_WHAT YOU NEED TO DO_.
Copy all of the data below exactly as it is given.

----------

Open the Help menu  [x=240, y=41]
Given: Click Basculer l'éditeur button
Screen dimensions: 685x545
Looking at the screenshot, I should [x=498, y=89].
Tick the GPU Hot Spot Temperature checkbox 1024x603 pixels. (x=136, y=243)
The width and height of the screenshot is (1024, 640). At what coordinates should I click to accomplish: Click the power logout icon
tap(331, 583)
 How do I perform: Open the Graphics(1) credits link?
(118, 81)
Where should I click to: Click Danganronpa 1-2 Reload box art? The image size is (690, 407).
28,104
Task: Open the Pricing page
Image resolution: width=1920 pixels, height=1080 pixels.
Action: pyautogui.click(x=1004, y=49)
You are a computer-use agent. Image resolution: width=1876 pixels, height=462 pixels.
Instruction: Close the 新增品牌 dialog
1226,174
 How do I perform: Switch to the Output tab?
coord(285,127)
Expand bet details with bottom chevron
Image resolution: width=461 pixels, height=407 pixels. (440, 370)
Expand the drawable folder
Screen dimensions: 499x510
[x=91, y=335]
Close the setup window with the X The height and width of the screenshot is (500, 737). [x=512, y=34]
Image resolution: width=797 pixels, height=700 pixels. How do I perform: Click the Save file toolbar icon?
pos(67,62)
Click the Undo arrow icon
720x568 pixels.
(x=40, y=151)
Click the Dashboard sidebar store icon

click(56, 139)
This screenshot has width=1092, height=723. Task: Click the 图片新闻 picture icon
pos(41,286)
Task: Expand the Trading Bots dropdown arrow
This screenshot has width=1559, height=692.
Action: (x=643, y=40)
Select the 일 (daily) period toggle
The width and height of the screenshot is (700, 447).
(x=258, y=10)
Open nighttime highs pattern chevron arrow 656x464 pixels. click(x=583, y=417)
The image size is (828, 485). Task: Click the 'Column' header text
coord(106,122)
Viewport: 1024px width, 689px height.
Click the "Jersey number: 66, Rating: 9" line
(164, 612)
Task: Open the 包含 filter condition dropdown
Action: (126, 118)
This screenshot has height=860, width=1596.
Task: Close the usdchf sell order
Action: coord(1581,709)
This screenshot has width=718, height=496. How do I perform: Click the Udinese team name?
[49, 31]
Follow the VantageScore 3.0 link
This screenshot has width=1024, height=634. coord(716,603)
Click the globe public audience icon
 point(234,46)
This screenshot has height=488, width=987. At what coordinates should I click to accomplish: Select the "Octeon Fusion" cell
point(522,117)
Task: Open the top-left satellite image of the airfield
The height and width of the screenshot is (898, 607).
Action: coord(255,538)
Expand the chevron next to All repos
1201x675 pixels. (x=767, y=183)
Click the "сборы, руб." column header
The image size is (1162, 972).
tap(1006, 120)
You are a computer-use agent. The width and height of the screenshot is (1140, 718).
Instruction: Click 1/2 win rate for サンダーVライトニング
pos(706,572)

----------

_EXERCISE RESULT_.
Open the Help menu  [x=240, y=41]
Given: Click Basculer l'éditeur button
Screen dimensions: 685x545
Looking at the screenshot, I should [x=498, y=89].
Tick the GPU Hot Spot Temperature checkbox 1024x603 pixels. (x=136, y=243)
The width and height of the screenshot is (1024, 640). At what coordinates should I click to accomplish: Click the power logout icon
tap(331, 583)
 How do I perform: Open the Graphics(1) credits link?
(118, 81)
Where should I click to: Click Danganronpa 1-2 Reload box art? The image size is (690, 407).
28,104
Task: Open the Pricing page
Image resolution: width=1920 pixels, height=1080 pixels.
Action: pyautogui.click(x=1004, y=49)
You are a computer-use agent. Image resolution: width=1876 pixels, height=462 pixels.
Instruction: Close the 新增品牌 dialog
1226,174
 How do I perform: Switch to the Output tab?
coord(285,127)
Expand bet details with bottom chevron
Image resolution: width=461 pixels, height=407 pixels. (440, 370)
Expand the drawable folder
Screen dimensions: 499x510
[x=91, y=335]
Close the setup window with the X The height and width of the screenshot is (500, 737). [x=512, y=34]
Image resolution: width=797 pixels, height=700 pixels. How do I perform: Click the Save file toolbar icon?
pos(67,62)
Click the Undo arrow icon
720x568 pixels.
(x=40, y=151)
Click the Dashboard sidebar store icon

click(56, 139)
This screenshot has width=1092, height=723. Task: Click the 图片新闻 picture icon
pos(41,286)
Task: Expand the Trading Bots dropdown arrow
This screenshot has width=1559, height=692.
Action: (x=643, y=40)
Select the 일 (daily) period toggle
The width and height of the screenshot is (700, 447).
(x=258, y=10)
Open nighttime highs pattern chevron arrow 656x464 pixels. click(x=583, y=417)
The image size is (828, 485). Task: Click the 'Column' header text
coord(106,122)
Viewport: 1024px width, 689px height.
Click the "Jersey number: 66, Rating: 9" line
(164, 612)
Task: Open the 包含 filter condition dropdown
Action: (126, 118)
This screenshot has height=860, width=1596.
Task: Close the usdchf sell order
Action: coord(1581,709)
This screenshot has width=718, height=496. How do I perform: Click the Udinese team name?
[49, 31]
Follow the VantageScore 3.0 link
This screenshot has width=1024, height=634. coord(716,603)
Click the globe public audience icon
 point(234,46)
This screenshot has height=488, width=987. At what coordinates should I click to accomplish: Select the "Octeon Fusion" cell
point(522,117)
Task: Open the top-left satellite image of the airfield
The height and width of the screenshot is (898, 607).
Action: coord(255,538)
Expand the chevron next to All repos
1201x675 pixels. (x=767, y=183)
Click the "сборы, руб." column header
The image size is (1162, 972).
tap(1006, 120)
You are a computer-use agent. The width and height of the screenshot is (1140, 718).
Instruction: Click 1/2 win rate for サンダーVライトニング
pos(706,572)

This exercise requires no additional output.